Writer/director Annick Blank’s French-language Canadian thriller Hunting Daze blends harshly realistic scenarios with dizzying drug-trip sequences. The result is a fascinating, often disturbing look at toxic masculinity.
Sex worker Nina (Nahéma Ricci), after performing for a bachelor party in very rural Quebec, finds herself abandoning the rest of her group in anger and frustration. She asks Kevin (Frédéric Millaire-Zouvi), one of the party members, if she can stay there until a ride can be arranged for her. The group votes that to do so, she must pass some rites and become part of their self-professed wolf pack.

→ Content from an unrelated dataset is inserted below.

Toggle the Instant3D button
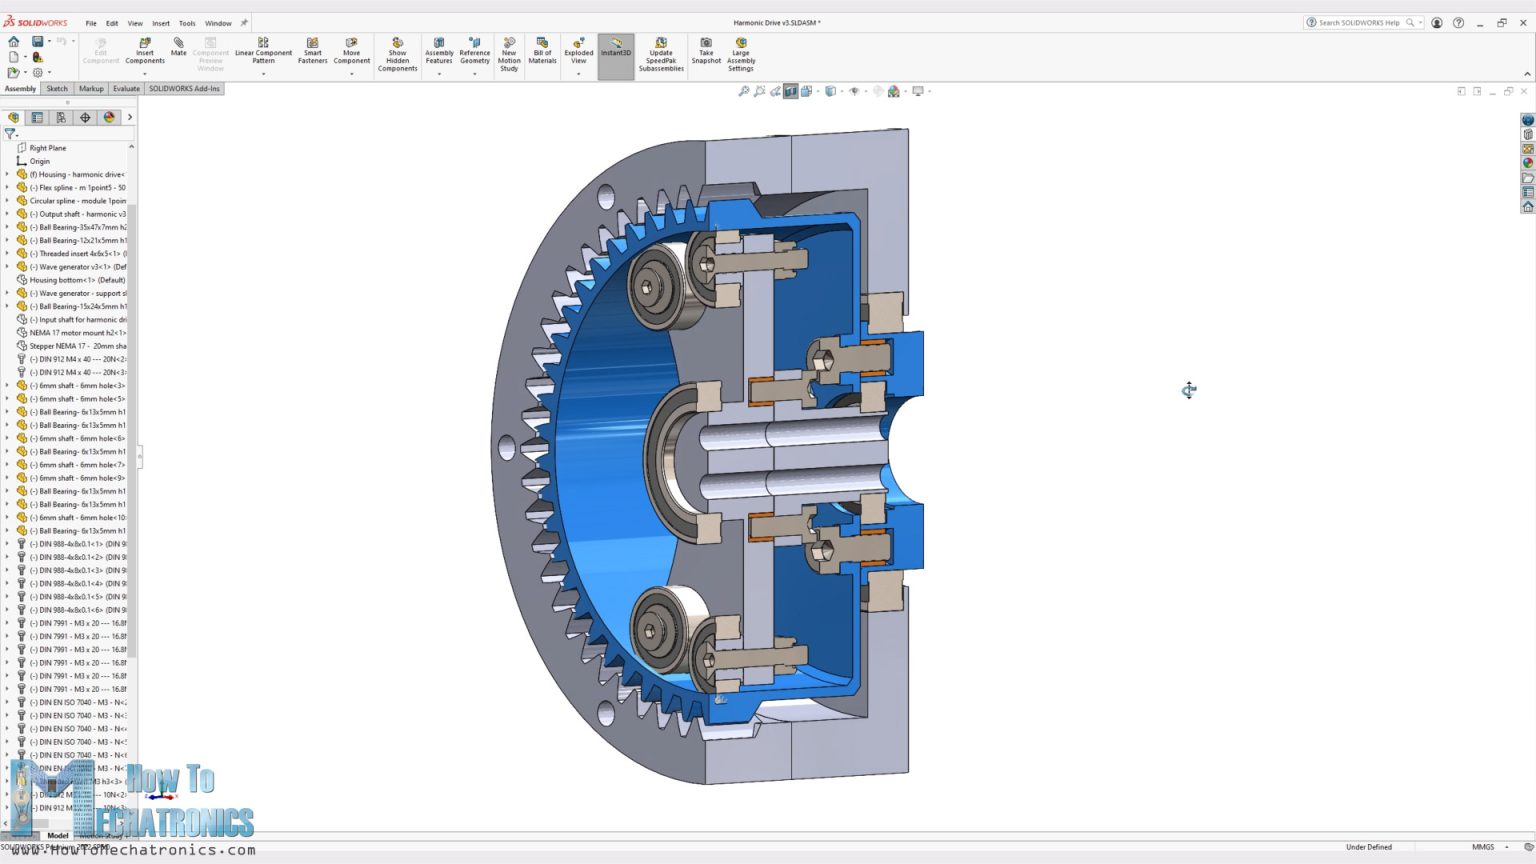This screenshot has height=864, width=1536. tap(615, 50)
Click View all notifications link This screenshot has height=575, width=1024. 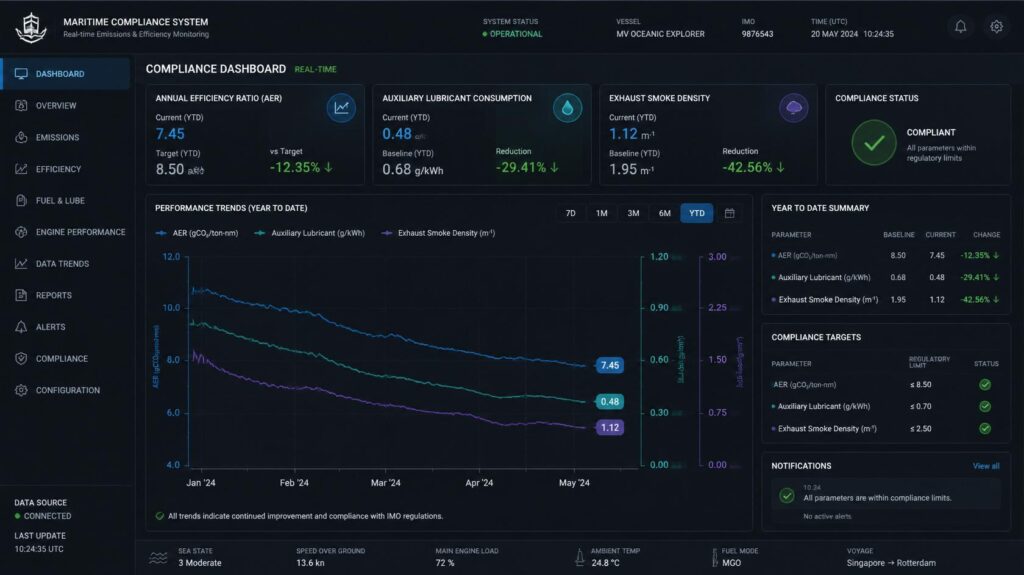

Rather than turning into the rape revenge thriller that some might expect, Nina finds herself in no such danger from the group, which parties hard before and after hunting. Another stranger — African man Doudos (Noubi Ndiaye) — shows up, adding another element of “The Other” to the group dynamics, as well as the suspense. When a dangerous accident occurs, paranoia and tension rise among the group members, leading them to consider actions about which not everyone agrees.
The members of the ensemble cast — which also includes Bruno Marcil, Marc Beaupré, Alexandre Landry, and Maxime Genois — all turn in fine work, investing their characters with airs of assertiveness, aggressiveness, fragility, and fear. Ricci stands out as a young woman who may be enjoying her time with the group, or may be acting the way she feels she needs to so that she can fit in until such time that she can leave.
Hunting Daze is an often hypnotic, often unsettling feature that earnestly attempts to tackle modern-day power dynamics between the sexes and different races. When you worry that it is headed down a certain path, Blank takes things in unexpected directions. She has crafted a truly chilling slice of cinema.